I’ve blogged about this before, but when I write I’m an enthusiastic drawer of plans and maps to help me visualize the setting. These are usually rough hand-drawn affairs filed in a binder, which works fine for getting the writing done. However I also want to produce more professional-quality images to post to my website to supplement the books.
Since early last year I’ve been getting to grips with iDraw for a variety of drawing projects. I’m a long way from being an expert, but I’m sharing a few things I’ve learned along the way.
One of the most important tips I can suggest for a drawing project of any complexity is to make full use of layers to organize your work. Nowadays I’m in the habit of putting a bit of thought into how best to split things up into layers before I start.
Right now I’m working on probably the most ambitious project to date - a 2000’-long battleship with full deck plans. Here’s the front section profile and part of one of the decks.
It’s not obvious here because all the layers are showing, and iDraw presents them as one image, but the layer arrangement here follows a general pattern that I’ve found useful.
The foundation is a grid.

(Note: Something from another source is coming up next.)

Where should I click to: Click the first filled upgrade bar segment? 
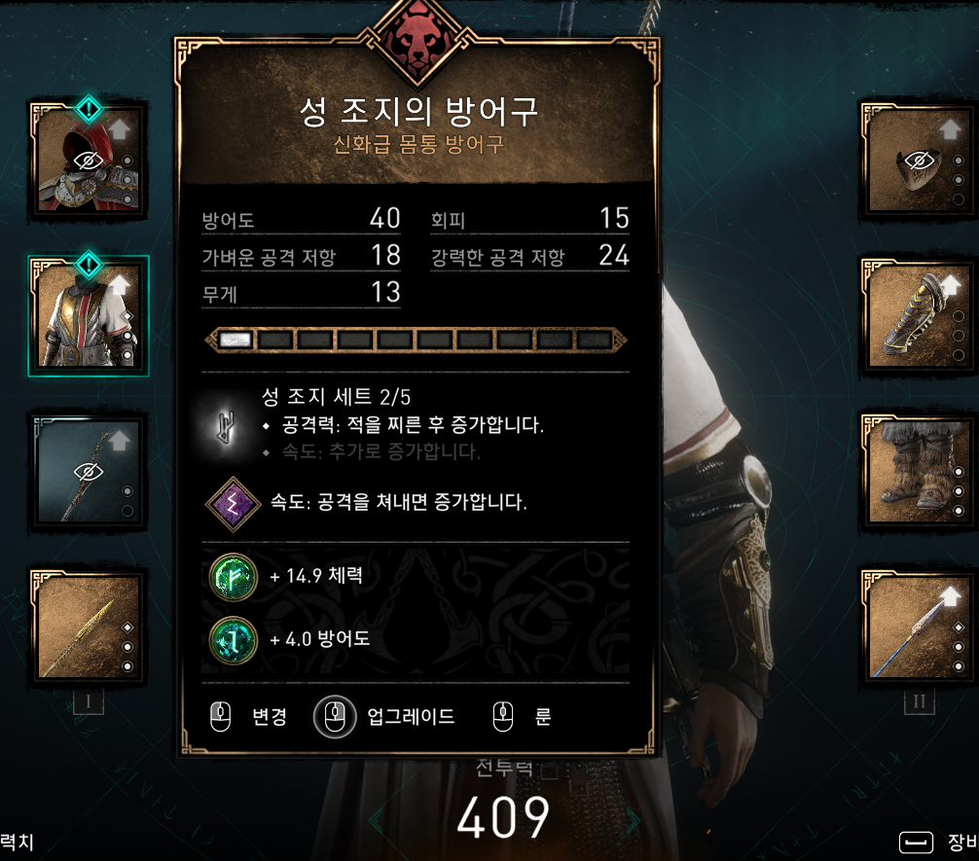[236, 341]
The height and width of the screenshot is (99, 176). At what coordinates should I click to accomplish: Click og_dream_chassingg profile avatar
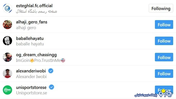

Like most such software, iDraw has an inbuilt grid feature to help with alignment and positioning. This is visible here as a set of faint lines in the background and is not part of the drawing itself. To supplement this, I almost always find it useful to have a much coarser set of reference lines establishing the boundaries of a plan, center lines, or simply a larger scale grid. These are the red lines you see here, and I place them in their own layer.
I always put annotations and labels into their own layer on top of everything else, and then the main content of the drawing goes into one or more layers in between.

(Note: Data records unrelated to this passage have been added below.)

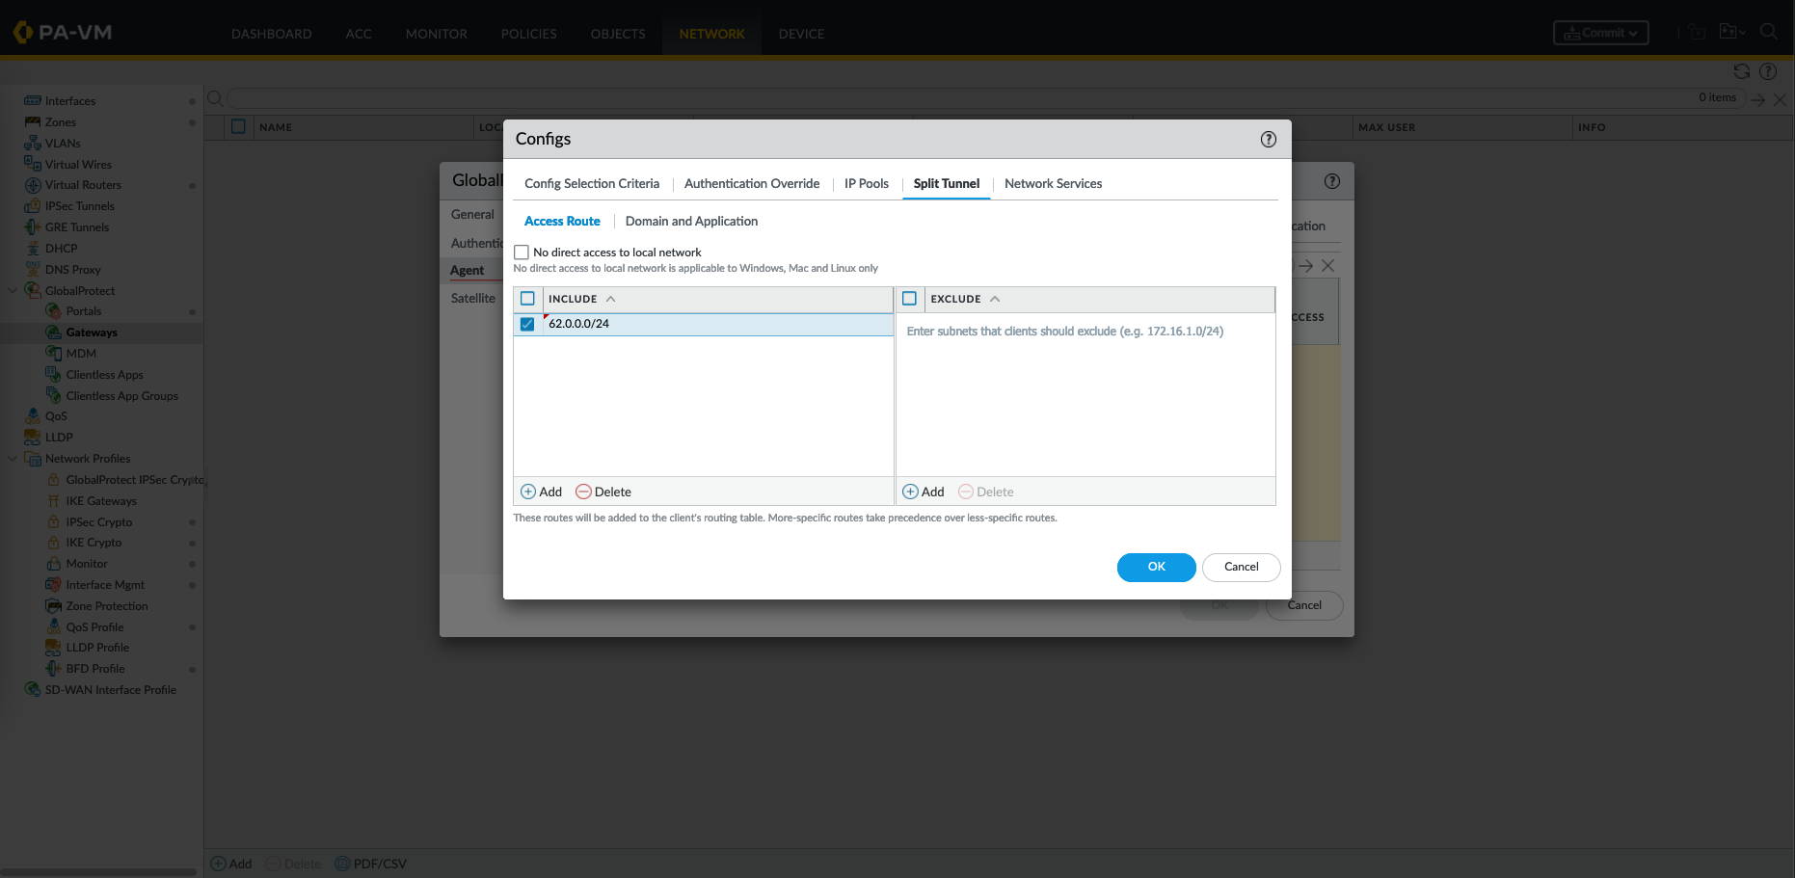Open the Zones item in sidebar
The width and height of the screenshot is (1795, 878).
pyautogui.click(x=60, y=122)
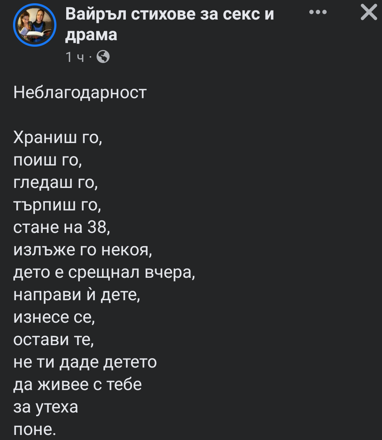Viewport: 382px width, 440px height.
Task: Click the line "излъже го некоя,"
Action: [83, 250]
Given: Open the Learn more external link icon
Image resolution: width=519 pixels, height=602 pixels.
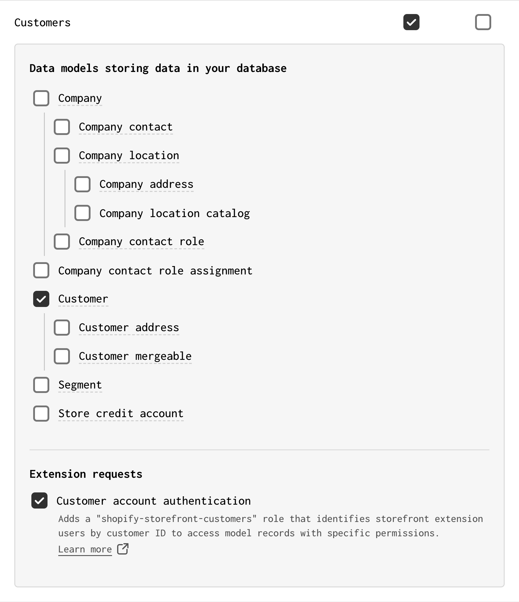Looking at the screenshot, I should [122, 549].
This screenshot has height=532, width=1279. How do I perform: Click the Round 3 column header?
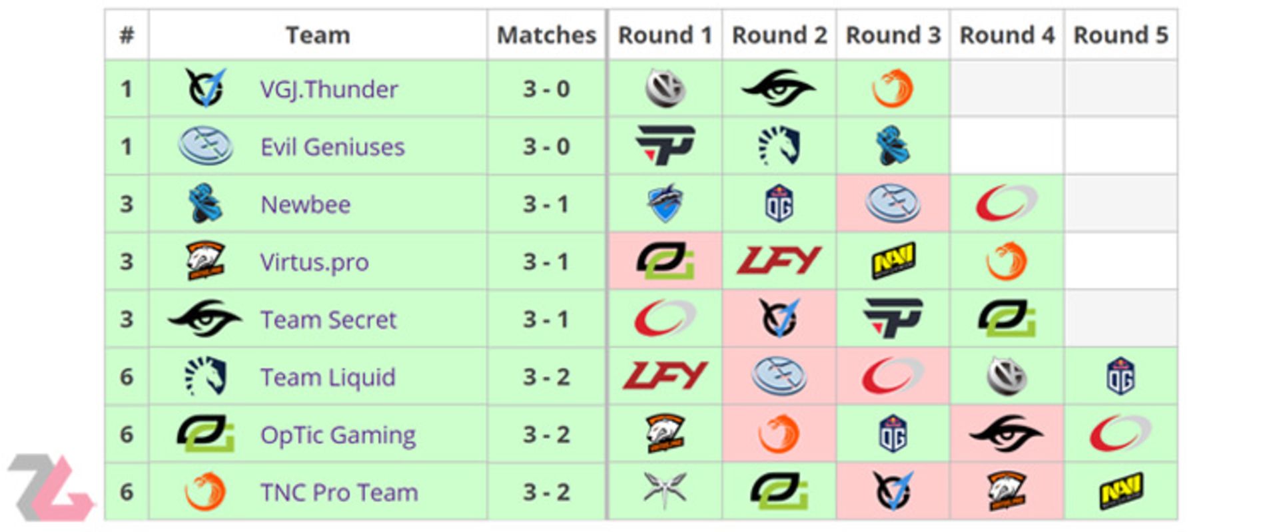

Why do this? A number of reasons. For starters there’s the obvious fact that layers are, well, layers. Whenever you add elements to a drawing there’s an implied “Z-order”, a third dimension, which determines which element is in front of which. This can sometimes get messy to sort out, but layers can help simplify things. For example, the labels in this drawing are in their own layer on top of everything else, so they will
never get accidentally hidden by anything elsewhere in the plan.
Also for this kind of technical drawing it’s important to be able to select and manipulate lines and other objects once you’ve placed them. Maybe there’s a piece that I want to copy and paste elsewhere, for example, or I need to move a set of walls and doorways over a bit. Having different parts of the diagram held in different layers means that when you’re working in a particular layer, even though you can still see the rest, you can’t inadvertently select elements from anything but the layer you’re working in. In other words all those gridlines and labels don’t get in the way. And if you need a clearer view of the bit you’re working on you can always hide the layers you don’t want to see.
In this example, I chose to keep the gross structural elements - the frame of the ship - separated out into their own layer. Here’s the same picture with the fine detail hidden.
When I finish the drawing and want to publish it, I will choose to hide all those gridlines - an easy job if they’re in their own layer.
iDraw makes it really easy to add and arrange layers. One of the tool palettes lists them all out, and you can add, delete, and move them around easily.
One last use I’ve found is to add actual drawing effects. In this picture of the Emperor’s palace, you see some of the building appear fainter than others, giving an impression of depth.
As a kid did you ever try that trick of creating a foggy landscape by drawing parts on pieces of tracing paper then laying them one on top of each other? I did the same here, by setting up layers for foreground, middle, and distant buildings and placing a semi-transparent layer in between. The tool palette in iDraw has all sorts of options for how to blend each layer into the overall picture, a set of features I’ve only just begun to explore.